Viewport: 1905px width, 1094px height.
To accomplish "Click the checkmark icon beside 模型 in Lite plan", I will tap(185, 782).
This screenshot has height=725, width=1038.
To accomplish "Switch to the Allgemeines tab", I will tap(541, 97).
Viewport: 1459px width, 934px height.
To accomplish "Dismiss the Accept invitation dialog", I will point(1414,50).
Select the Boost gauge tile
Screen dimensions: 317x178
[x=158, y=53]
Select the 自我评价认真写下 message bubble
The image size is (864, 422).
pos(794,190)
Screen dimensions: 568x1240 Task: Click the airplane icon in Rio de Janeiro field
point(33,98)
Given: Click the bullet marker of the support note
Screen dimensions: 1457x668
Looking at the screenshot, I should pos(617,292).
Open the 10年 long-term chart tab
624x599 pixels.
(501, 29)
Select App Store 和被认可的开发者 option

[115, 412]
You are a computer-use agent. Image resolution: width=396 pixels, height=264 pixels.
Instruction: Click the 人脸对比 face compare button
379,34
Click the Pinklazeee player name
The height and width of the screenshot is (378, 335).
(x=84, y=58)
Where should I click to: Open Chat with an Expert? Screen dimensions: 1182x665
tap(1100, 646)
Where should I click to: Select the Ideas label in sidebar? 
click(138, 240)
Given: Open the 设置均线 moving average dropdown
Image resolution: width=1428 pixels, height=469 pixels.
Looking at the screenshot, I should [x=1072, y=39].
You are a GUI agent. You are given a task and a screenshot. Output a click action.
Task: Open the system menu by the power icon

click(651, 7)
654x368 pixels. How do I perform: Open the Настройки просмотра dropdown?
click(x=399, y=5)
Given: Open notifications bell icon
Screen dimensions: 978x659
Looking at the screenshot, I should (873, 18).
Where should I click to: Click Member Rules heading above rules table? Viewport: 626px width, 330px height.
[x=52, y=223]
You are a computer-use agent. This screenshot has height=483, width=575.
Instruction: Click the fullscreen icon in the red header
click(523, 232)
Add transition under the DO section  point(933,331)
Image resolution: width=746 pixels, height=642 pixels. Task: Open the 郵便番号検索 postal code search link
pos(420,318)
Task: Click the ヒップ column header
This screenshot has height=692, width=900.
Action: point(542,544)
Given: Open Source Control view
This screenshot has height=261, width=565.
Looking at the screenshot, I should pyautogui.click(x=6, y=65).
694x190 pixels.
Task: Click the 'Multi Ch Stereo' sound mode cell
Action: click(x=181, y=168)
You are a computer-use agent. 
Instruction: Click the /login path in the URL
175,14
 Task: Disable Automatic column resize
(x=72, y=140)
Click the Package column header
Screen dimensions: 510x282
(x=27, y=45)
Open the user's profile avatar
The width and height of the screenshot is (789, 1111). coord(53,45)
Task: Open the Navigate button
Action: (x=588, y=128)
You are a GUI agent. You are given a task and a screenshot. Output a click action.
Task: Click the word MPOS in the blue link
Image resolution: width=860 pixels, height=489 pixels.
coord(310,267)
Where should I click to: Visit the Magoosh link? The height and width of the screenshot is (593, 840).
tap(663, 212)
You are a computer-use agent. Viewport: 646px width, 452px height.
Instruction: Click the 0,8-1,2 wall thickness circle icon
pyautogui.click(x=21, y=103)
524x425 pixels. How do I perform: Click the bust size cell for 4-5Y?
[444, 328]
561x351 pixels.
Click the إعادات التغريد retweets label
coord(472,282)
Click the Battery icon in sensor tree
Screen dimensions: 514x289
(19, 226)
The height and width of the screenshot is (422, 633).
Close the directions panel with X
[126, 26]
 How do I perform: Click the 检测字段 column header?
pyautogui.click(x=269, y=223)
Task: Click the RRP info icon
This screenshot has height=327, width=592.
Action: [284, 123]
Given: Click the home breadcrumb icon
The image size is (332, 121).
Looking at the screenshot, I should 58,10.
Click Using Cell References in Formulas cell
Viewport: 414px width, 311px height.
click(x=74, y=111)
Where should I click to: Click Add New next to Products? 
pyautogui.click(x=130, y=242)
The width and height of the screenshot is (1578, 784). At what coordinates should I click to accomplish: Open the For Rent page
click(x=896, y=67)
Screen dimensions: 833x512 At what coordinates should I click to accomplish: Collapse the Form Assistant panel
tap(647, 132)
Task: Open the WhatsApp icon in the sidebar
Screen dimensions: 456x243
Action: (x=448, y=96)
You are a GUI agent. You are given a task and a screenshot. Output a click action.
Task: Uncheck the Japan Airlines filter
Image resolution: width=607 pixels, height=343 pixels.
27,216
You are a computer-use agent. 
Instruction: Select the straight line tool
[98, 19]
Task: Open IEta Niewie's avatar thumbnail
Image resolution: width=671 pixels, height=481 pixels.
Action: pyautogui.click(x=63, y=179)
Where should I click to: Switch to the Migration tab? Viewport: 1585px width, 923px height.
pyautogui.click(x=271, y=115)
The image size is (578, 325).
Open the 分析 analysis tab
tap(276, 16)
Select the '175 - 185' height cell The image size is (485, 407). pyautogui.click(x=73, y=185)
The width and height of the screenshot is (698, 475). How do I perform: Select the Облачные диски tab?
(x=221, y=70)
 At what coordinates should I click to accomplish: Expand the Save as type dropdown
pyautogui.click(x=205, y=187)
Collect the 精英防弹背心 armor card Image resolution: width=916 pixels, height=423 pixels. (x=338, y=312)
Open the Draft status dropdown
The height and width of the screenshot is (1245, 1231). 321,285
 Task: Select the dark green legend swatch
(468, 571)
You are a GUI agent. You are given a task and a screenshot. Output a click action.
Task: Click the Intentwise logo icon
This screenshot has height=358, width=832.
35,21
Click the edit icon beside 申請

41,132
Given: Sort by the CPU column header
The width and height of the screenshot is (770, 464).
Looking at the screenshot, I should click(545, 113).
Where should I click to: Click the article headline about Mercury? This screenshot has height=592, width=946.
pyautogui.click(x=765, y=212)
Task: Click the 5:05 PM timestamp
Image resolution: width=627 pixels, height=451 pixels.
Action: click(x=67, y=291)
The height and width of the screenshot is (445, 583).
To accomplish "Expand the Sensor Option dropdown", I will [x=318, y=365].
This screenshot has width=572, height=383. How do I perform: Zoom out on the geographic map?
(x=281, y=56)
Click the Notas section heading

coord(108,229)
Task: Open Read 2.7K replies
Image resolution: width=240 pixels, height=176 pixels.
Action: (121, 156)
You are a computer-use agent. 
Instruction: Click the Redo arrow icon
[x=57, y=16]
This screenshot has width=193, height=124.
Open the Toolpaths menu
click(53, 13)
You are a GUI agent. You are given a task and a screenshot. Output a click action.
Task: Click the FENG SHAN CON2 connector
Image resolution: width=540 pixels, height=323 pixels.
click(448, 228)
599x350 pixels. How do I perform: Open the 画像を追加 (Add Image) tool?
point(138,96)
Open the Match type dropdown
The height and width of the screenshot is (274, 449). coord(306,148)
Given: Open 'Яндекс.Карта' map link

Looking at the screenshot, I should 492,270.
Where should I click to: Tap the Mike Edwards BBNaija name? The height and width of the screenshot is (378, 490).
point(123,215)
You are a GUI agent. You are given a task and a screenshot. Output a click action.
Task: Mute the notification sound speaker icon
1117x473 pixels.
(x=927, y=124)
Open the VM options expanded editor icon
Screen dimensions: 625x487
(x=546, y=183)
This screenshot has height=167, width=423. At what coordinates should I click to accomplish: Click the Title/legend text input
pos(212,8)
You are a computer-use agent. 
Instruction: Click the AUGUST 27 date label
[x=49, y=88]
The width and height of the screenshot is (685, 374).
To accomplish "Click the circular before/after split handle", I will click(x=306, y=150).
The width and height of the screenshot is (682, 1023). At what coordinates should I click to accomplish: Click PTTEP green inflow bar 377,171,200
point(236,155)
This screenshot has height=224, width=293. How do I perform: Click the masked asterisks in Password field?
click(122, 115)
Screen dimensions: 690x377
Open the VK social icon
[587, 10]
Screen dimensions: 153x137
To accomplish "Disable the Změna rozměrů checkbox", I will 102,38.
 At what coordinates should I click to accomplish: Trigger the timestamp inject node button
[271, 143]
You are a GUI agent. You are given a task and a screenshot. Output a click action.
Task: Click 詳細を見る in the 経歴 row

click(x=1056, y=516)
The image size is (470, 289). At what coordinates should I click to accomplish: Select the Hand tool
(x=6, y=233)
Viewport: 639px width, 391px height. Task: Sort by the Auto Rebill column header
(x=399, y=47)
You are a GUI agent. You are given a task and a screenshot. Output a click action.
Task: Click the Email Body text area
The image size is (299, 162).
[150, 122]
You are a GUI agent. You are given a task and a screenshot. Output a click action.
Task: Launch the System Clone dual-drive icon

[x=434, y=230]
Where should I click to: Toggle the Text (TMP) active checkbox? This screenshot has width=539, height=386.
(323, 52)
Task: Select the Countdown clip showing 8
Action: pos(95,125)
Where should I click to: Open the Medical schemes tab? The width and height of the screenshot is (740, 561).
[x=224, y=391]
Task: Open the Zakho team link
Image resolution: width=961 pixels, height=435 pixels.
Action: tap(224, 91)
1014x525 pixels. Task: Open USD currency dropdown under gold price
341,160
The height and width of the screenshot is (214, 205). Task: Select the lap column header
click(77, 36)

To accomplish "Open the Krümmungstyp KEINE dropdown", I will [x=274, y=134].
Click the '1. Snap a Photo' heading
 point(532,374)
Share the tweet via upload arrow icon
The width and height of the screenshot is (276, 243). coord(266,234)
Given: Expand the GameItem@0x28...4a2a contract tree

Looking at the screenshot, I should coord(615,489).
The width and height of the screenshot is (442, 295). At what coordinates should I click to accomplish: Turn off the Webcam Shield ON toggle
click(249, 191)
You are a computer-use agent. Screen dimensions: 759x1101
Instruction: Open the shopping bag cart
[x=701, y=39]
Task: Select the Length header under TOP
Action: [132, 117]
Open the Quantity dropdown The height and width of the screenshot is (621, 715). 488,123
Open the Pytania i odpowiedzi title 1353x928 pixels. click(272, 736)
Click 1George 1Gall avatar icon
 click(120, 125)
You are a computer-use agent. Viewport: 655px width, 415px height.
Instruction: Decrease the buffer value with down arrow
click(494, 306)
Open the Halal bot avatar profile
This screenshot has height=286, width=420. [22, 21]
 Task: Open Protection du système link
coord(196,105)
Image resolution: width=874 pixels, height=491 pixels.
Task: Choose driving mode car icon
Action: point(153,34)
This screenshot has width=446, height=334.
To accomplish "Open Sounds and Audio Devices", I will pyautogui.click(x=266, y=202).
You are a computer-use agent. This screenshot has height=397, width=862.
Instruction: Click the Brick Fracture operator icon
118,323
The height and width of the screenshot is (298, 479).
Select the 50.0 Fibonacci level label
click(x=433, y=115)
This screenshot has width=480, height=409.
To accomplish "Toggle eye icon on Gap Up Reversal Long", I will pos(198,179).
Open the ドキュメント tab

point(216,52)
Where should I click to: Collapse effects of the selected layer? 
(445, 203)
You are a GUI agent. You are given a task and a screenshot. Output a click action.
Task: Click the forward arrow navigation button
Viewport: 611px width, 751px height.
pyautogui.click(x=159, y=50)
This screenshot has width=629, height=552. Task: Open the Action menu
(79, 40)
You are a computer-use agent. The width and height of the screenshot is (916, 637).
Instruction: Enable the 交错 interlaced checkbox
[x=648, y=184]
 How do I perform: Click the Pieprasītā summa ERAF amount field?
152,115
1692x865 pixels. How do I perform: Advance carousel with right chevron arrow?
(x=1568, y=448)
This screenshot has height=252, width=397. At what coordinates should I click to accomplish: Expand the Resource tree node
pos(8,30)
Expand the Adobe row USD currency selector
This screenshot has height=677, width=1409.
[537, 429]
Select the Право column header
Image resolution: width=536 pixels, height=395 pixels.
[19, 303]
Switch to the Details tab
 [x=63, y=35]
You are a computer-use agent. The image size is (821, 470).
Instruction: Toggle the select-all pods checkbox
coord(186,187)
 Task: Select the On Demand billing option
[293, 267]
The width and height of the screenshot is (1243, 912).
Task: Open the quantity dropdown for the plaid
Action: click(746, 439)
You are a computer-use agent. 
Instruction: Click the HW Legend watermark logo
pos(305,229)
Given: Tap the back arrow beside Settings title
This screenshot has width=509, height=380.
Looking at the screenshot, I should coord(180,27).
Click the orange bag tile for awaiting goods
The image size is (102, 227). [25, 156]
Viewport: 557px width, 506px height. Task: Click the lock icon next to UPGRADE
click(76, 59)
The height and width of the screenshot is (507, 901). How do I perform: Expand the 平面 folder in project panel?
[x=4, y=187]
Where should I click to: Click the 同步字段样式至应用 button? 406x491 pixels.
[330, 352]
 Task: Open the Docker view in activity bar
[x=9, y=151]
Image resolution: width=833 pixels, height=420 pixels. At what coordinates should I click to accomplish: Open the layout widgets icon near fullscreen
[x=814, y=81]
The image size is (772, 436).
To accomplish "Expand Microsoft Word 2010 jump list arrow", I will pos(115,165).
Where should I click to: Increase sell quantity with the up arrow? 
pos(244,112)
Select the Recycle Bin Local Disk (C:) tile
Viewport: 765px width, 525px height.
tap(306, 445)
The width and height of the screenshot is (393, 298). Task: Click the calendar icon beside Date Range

▸ TASK ITEM:
Beginning with the line above that contains "Instruction: Click the fullscreen", copy each line exactly up to and including the line that contains "The height and width of the screenshot is (422, 633).", and go no further.

▸ REPLY TO THE EXERCISE:
Instruction: Click the fullscreen icon in the red header
click(523, 232)
Add transition under the DO section  point(933,331)
Image resolution: width=746 pixels, height=642 pixels. Task: Open the 郵便番号検索 postal code search link
pos(420,318)
Task: Click the ヒップ column header
This screenshot has height=692, width=900.
Action: point(542,544)
Given: Open Source Control view
This screenshot has height=261, width=565.
Looking at the screenshot, I should pyautogui.click(x=6, y=65).
694x190 pixels.
Task: Click the 'Multi Ch Stereo' sound mode cell
Action: click(x=181, y=168)
You are a computer-use agent. 
Instruction: Click the /login path in the URL
175,14
 Task: Disable Automatic column resize
(x=72, y=140)
Click the Package column header
Screen dimensions: 510x282
(x=27, y=45)
Open the user's profile avatar
The width and height of the screenshot is (789, 1111). coord(53,45)
Task: Open the Navigate button
Action: (x=588, y=128)
You are a GUI agent. You are given a task and a screenshot. Output a click action.
Task: Click the word MPOS in the blue link
Image resolution: width=860 pixels, height=489 pixels.
coord(310,267)
Where should I click to: Visit the Magoosh link? The height and width of the screenshot is (593, 840).
tap(663, 212)
You are a computer-use agent. Viewport: 646px width, 452px height.
Instruction: Click the 0,8-1,2 wall thickness circle icon
pyautogui.click(x=21, y=103)
524x425 pixels. How do I perform: Click the bust size cell for 4-5Y?
[444, 328]
561x351 pixels.
Click the إعادات التغريد retweets label
coord(472,282)
Click the Battery icon in sensor tree
Screen dimensions: 514x289
(19, 226)
The height and width of the screenshot is (422, 633).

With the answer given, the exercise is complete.